Pixel coordinate grounding data:
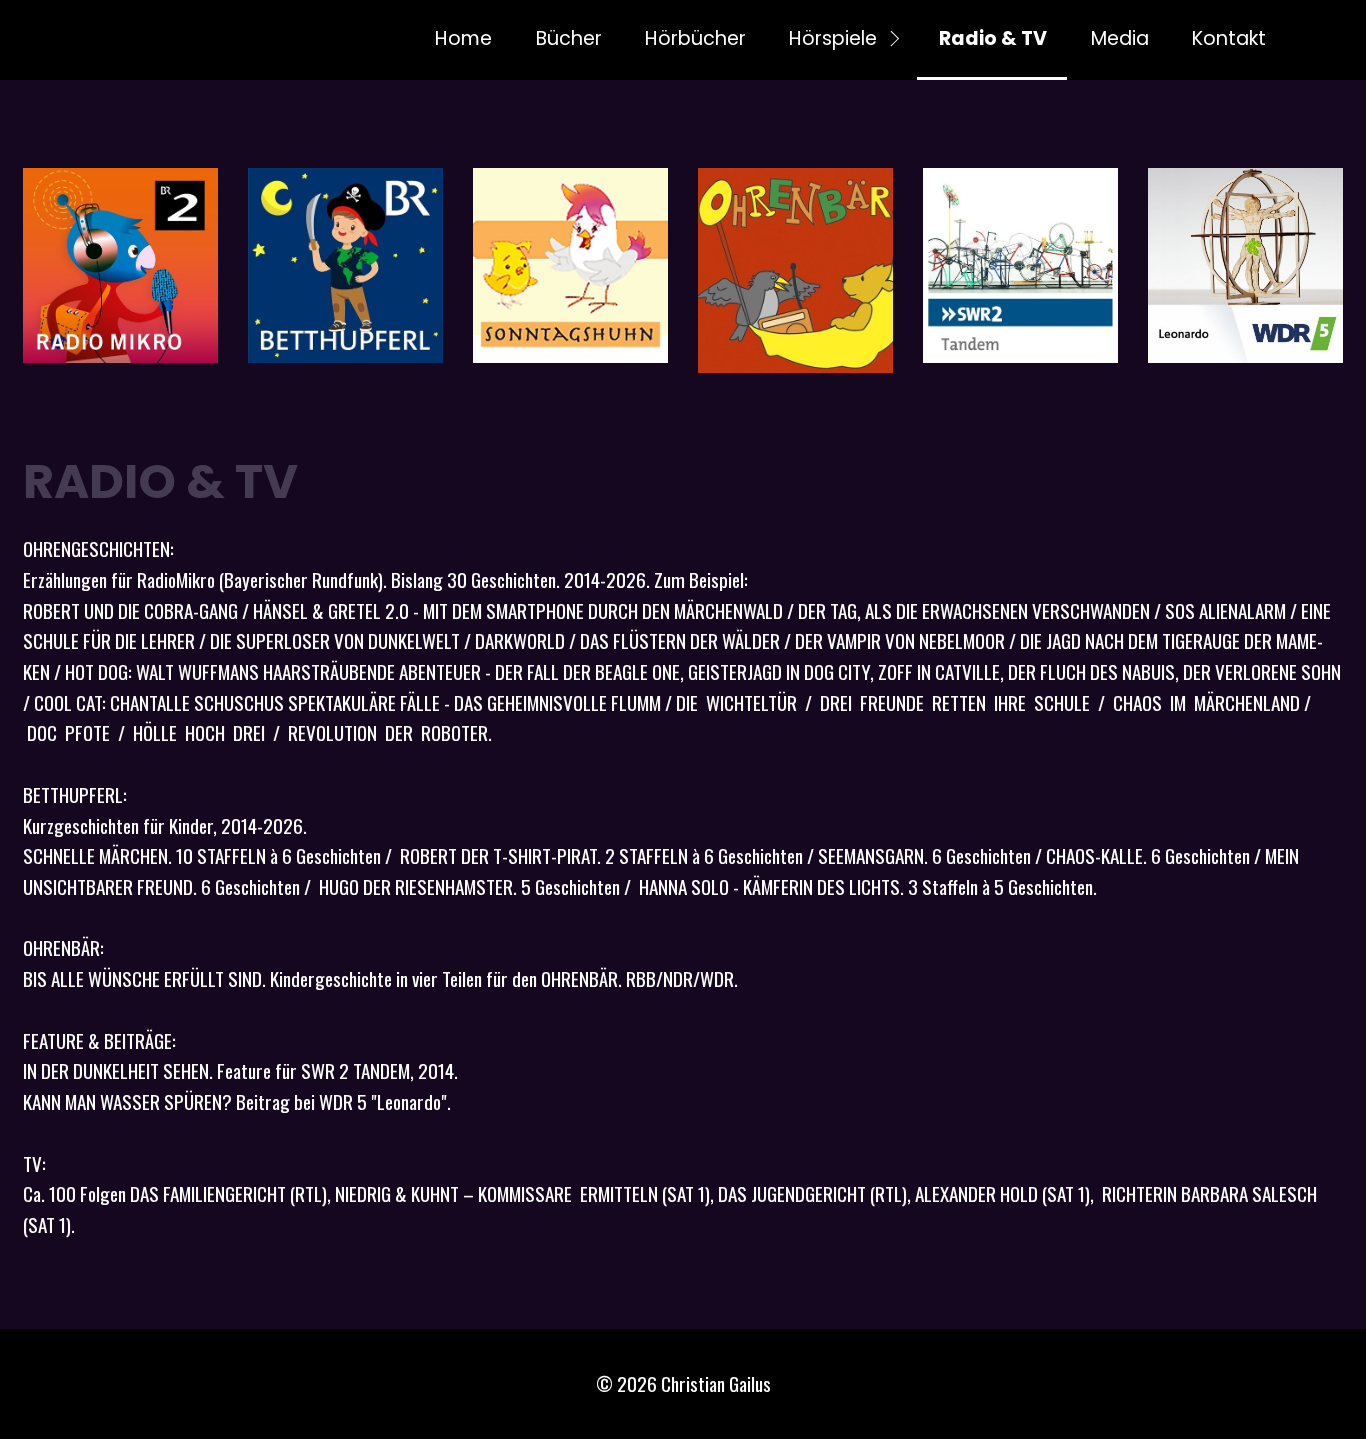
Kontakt (1229, 38)
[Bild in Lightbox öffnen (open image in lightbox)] (120, 265)
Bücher (569, 38)
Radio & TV (993, 38)
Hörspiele (833, 38)
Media (1120, 38)
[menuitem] (462, 40)
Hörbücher (695, 38)
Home (463, 38)
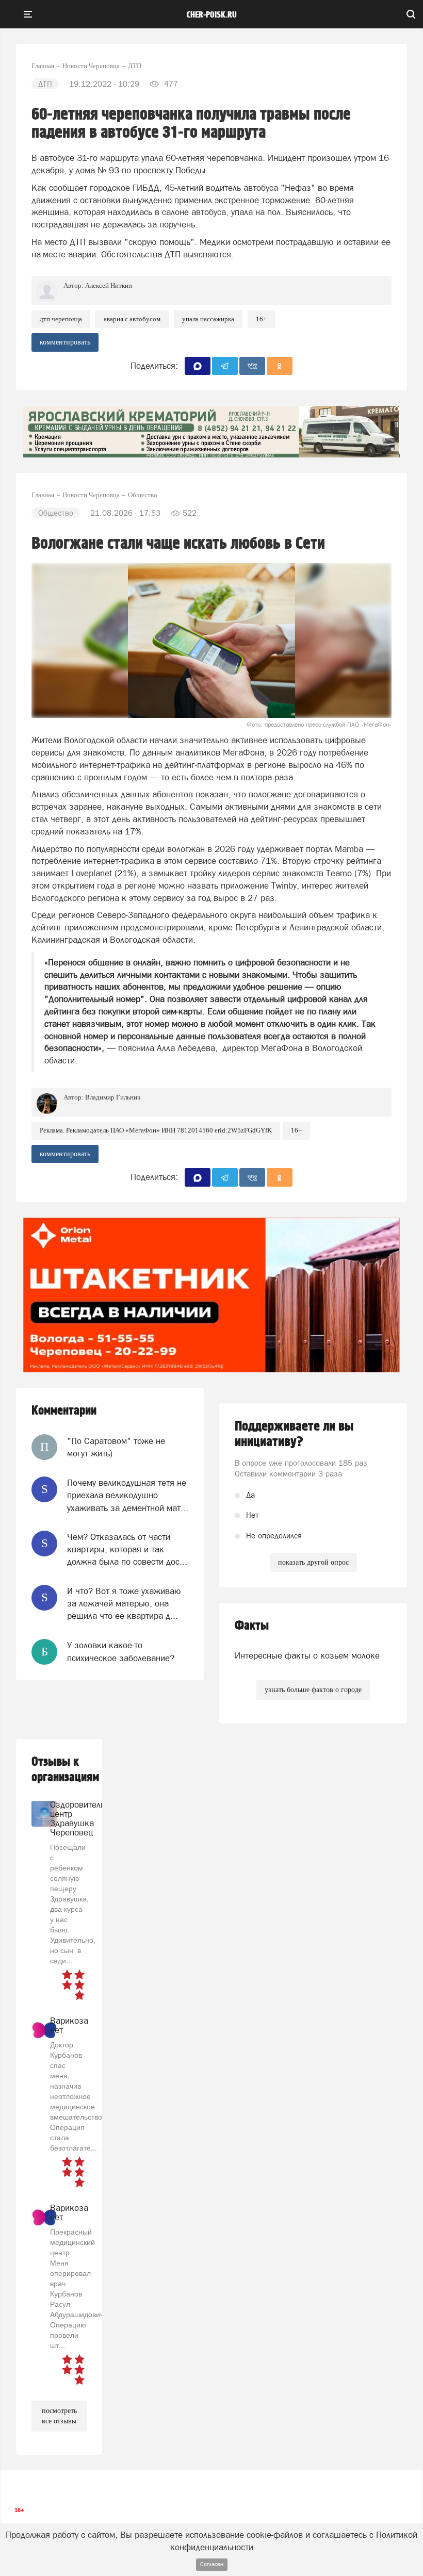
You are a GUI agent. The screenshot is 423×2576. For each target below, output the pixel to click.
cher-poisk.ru (212, 15)
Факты (252, 1625)
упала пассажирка (208, 319)
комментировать (65, 342)
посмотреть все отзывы (59, 2416)
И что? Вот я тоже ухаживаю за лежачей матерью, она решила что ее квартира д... (124, 1603)
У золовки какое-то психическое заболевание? (120, 1651)
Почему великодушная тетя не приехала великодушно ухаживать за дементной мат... (127, 1495)
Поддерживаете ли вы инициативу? (294, 1434)
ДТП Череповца (61, 319)
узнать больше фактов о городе (313, 1690)
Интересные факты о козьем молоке (307, 1655)
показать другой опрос (313, 1562)
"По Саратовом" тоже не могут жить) (116, 1447)
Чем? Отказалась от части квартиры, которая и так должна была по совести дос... (127, 1549)
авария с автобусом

▶ **Problem description**
Your task is to retype, exactly and only, the lines from the one with "жить) (116, 1447)" through the final line above.

▶ **Solved problem**
"По Саратовом" тоже не могут жить) (116, 1447)
Чем? Отказалась от части квартиры, которая и так должна была по совести дос... (127, 1549)
авария с автобусом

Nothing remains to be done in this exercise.